ESP32: SMA with Resistance Self-Sensing

// ESP32 SMA self-sensing: measure wire resistance to infer position
// Wiring: GPIO25 → MOSFET gate → SMA wire → sense resistor (1Ω) → GND
// ADC (GPIO34) measures voltage across sense resistor

#include <Arduino.h>

#define SMA_PWM_PIN   25
#define SENSE_PIN     34   // Voltage across sense resistor
#define SUPPLY_PIN    35   // Voltage at SMA+sense junction

const int PWM_CHANNEL = 0;
const int PWM_FREQ = 1000;   // 1 kHz PWM
const int PWM_RESOLUTION = 8;
const float SENSE_R = 1.0;   // 1 ohm sense resistor

enum State { HEATING, SENSING, COOLING };
State state = COOLING;
unsigned long stateStart = 0;

void setup() {
    Serial.begin(115200);
    ledcSetup(PWM_CHANNEL, PWM_FREQ, PWM_RESOLUTION);
    ledcAttachPin(SMA_PWM_PIN, PWM_CHANNEL);
    analogReadResolution(12);
    Serial.println("SMA Self-Sensing Controller");
}

float measureResistance() {
    // Brief full-on pulse to measure
    ledcWrite(PWM_CHANNEL, 255);
    delayMicroseconds(500);

    float vSense = (analogRead(SENSE_PIN) / 4095.0) * 3.3;
    float vTotal = (analogRead(SUPPLY_PIN) / 4095.0) * 3.3;

    ledcWrite(PWM_CHANNEL, 0); // Turn off

    float current = vSense / SENSE_R;
    if (current < 0.01) return -1; // No current
    float vSMA = vTotal - vSense;
    return vSMA / current;
}

void loop() {
    float resistance = measureResistance();
    // SMA resistance drops ~20% when transitioning to austenite
    // Typical: 8 Ω/m martensite → 6.5 Ω/m austenite (for 250µm)

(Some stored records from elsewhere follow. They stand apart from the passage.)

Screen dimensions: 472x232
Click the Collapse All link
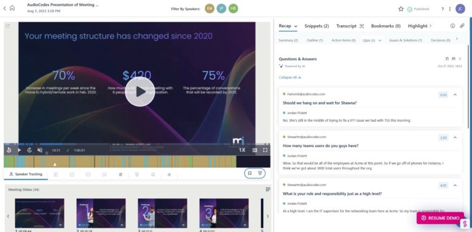(x=290, y=78)
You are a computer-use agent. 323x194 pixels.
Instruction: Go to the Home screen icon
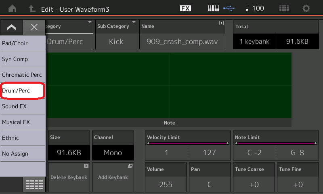(13, 8)
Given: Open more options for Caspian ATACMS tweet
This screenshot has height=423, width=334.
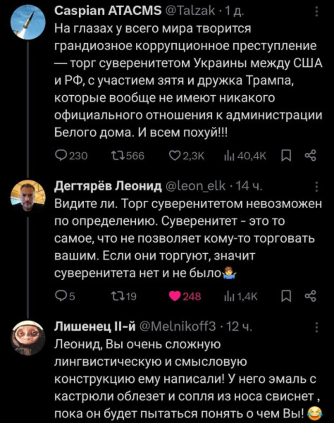Looking at the screenshot, I should point(316,12).
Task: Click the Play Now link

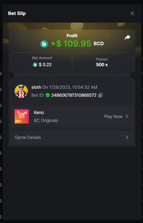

    float contractionEst = 0;
    if (resistance > 0) {
        // Normalize: assume 8Ω=0%, 6.5Ω=100% contracted
        contractionEst = constrain((8.0 - resistance) / 1.5 * 100.0, 0, 100);
    }

    Serial.printf("R: %.2f Ω | Contraction: %.1f%%\n",
                  resistance, contractionEst);

    // Simple cycle: heat for 2s, cool for 5s
    unsigned long elapsed = millis() - stateStart;
    if (state == COOLING && elapsed > 5000) {
        state = HEATING; stateStart = millis();
        ledcWrite(PWM_CHANNEL, 180); // ~70% duty
        Serial.println(">> HEATING");
    } else if (state == HEATING && elapsed > 2000) {
        state = COOLING; stateStart = millis();
        ledcWrite(PWM_CHANNEL, 0);
        Serial.println(">> COOLING");
    }

    delay(200);
}

Real-World Applications

Robotics & Prosthetics

  • SMA-driven robotic fingers and grippers
  • Prosthetic hand actuators
  • Micro-robots and swimming robots
  • Morphing aircraft wing structures

Consumer & Industrial

  • Automotive thermostat valves (wax motor)
  • HVAC damper actuators (bimetallic)
  • Fire sprinkler triggers
  • Coffee machine brew valves

Advantages vs. Alternatives

vs. ActuatorThermal AdvantageThermal Disadvantage
DC MotorNo gears, silent, lightweight, simple (just a wire)Much slower cycle rate, 1–5% efficiency
SolenoidHigher force-to-weight, quieter, proportional controlSlower response, limited to 3–5% strain
PiezoMuch larger displacement (mm vs µm), lower voltageOrders of magnitude slower, significant hysteresis
PneumaticNo compressor, silent, extremely compactMuch lower power output and cycle rate

Limitations & Considerations

  • Slow Cycling: Cooling is the bottleneck — natural convection limits cycle rate to 0.1–0.5 Hz. Forced cooling improves to 1–3 Hz but adds complexity.
  • Low Efficiency: Only 1–5% of electrical energy becomes mechanical work. The rest is waste heat. Not suitable for continuous high-power applications.
  • Fatigue Life: SMA wires degrade with cycling. Keeping strain under 3% and limiting peak temperature extends life to 1M+ cycles. Higher strains drastically reduce lifespan.
  • Temperature Dependence: Transition temperature is fixed by alloy composition. Ambient temperature near the transition point causes unreliable operation.
  • One-Way Only: Standard SMA contracts when heated but needs external force (spring/weight) to return. Two-way SMA exists but has lower force and shorter life.
  • Non-Linear: The force-displacement-temperature relationship is highly non-linear with significant hysteresis (~20°C between heating and cooling transitions).